▶ [Source information]
Start of Block
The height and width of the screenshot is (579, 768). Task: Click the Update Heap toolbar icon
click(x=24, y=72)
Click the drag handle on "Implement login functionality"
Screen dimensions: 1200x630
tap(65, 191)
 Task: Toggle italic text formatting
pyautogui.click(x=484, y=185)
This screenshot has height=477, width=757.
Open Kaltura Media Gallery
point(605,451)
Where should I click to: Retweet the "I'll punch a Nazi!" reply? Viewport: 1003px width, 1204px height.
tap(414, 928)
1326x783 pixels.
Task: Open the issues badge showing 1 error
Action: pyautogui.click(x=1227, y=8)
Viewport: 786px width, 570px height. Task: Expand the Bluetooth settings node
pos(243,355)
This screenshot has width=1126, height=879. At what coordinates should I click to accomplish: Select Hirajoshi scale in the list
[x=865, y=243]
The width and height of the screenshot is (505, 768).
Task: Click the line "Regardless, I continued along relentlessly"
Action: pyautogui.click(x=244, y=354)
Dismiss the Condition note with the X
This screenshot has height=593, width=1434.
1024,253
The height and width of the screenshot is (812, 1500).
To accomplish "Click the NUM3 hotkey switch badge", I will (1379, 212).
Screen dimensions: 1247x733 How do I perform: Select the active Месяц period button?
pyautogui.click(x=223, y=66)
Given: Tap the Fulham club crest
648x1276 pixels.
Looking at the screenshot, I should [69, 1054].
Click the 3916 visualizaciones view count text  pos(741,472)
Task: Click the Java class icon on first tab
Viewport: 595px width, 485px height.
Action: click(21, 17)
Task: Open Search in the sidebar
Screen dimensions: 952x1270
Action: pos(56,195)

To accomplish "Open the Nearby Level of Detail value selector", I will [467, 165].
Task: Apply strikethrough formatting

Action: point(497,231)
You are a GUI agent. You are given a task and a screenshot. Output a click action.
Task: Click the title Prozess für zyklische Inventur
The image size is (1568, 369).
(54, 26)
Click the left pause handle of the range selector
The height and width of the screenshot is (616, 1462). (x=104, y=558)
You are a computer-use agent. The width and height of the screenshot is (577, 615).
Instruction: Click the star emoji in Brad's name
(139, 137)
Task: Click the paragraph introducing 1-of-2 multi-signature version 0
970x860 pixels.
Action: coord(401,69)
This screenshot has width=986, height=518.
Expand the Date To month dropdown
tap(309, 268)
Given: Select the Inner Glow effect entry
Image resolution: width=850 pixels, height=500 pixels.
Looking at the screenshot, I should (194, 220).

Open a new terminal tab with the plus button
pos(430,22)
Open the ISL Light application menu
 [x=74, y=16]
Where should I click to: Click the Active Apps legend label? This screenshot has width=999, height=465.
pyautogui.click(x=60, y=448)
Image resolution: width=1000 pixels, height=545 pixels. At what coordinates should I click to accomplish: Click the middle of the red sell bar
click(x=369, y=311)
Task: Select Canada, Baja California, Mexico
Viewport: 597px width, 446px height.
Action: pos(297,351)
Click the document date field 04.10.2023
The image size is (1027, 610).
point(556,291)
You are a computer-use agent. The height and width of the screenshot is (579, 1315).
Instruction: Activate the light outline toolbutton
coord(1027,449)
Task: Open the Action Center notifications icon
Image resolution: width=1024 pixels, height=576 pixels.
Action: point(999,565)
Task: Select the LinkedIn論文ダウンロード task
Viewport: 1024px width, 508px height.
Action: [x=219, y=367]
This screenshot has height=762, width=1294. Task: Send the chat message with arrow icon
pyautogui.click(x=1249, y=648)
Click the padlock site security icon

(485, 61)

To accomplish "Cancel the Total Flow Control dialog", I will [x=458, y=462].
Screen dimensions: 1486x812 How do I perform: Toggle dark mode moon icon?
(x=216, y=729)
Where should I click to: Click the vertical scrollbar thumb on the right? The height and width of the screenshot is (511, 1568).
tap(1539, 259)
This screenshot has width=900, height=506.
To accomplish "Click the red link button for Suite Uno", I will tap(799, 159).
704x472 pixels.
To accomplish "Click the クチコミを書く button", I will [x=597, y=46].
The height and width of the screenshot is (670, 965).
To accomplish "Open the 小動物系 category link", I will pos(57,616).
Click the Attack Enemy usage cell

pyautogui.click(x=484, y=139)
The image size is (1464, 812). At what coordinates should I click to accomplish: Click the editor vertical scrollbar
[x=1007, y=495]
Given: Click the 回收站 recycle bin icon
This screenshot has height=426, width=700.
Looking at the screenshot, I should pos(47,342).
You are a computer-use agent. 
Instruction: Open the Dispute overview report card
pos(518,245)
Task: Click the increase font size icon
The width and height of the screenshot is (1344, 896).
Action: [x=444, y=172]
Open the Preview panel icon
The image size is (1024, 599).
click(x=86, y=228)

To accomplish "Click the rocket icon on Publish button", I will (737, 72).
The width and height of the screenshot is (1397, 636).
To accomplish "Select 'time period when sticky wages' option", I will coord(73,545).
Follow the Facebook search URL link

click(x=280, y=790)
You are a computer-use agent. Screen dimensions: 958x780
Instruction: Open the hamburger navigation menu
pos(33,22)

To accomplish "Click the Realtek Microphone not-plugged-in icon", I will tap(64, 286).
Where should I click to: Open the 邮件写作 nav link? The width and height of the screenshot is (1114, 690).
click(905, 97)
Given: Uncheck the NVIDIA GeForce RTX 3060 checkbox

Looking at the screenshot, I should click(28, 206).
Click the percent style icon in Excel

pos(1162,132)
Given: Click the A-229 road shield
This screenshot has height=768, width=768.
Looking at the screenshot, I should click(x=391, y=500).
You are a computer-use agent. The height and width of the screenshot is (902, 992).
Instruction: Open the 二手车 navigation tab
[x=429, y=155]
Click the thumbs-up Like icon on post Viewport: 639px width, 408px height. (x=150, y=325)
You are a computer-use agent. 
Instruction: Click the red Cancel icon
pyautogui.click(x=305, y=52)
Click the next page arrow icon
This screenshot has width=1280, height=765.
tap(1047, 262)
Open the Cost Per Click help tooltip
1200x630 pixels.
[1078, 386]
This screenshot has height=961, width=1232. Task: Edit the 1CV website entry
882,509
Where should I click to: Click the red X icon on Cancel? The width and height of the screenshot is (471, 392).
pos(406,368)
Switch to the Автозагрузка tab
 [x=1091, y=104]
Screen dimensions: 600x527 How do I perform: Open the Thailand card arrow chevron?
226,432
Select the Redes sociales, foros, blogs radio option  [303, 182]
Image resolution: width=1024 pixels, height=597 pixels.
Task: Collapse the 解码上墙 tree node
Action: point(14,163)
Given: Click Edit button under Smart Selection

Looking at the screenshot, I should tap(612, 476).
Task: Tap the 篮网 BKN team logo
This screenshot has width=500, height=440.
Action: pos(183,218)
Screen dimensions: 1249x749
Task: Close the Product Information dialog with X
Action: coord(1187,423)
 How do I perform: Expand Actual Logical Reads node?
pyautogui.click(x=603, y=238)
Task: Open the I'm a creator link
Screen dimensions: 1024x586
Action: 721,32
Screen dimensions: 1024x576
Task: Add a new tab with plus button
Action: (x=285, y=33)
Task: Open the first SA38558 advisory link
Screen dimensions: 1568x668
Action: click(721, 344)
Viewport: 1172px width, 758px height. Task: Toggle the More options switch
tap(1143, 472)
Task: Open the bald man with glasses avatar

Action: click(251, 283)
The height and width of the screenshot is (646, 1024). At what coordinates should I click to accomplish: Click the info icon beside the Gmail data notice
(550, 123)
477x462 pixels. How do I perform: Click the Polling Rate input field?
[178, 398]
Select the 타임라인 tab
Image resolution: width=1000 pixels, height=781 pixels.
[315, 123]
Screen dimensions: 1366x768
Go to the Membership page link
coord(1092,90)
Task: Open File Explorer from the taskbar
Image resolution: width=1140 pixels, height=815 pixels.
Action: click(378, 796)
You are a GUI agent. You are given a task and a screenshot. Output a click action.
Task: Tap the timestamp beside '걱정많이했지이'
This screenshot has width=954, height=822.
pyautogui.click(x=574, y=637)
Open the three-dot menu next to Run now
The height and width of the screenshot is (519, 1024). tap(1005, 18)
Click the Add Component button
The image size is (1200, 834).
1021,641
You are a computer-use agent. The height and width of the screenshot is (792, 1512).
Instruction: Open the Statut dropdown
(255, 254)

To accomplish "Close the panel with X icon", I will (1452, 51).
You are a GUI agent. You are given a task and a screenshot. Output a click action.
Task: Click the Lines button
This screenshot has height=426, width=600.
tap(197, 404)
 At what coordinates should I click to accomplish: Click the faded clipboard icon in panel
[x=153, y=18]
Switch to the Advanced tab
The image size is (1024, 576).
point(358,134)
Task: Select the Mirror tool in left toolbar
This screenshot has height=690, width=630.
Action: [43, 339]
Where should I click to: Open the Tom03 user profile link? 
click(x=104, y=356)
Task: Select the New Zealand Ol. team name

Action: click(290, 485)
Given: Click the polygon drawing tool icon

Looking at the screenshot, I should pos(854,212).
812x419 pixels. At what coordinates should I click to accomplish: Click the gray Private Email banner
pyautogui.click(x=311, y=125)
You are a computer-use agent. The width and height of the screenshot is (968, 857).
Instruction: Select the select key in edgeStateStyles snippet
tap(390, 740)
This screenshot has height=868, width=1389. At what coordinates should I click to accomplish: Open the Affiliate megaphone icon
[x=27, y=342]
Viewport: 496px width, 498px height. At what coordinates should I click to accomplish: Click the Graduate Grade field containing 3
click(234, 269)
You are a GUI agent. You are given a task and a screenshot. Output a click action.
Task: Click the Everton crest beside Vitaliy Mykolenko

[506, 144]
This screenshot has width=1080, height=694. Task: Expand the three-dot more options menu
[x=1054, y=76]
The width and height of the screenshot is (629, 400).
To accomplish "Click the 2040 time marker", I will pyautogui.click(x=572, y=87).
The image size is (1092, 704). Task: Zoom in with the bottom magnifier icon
End of Block
▶ [Instructions for the task]
State how many lines of the records contain the string "computer". The number is the whole answer.

▶ [Response area]
8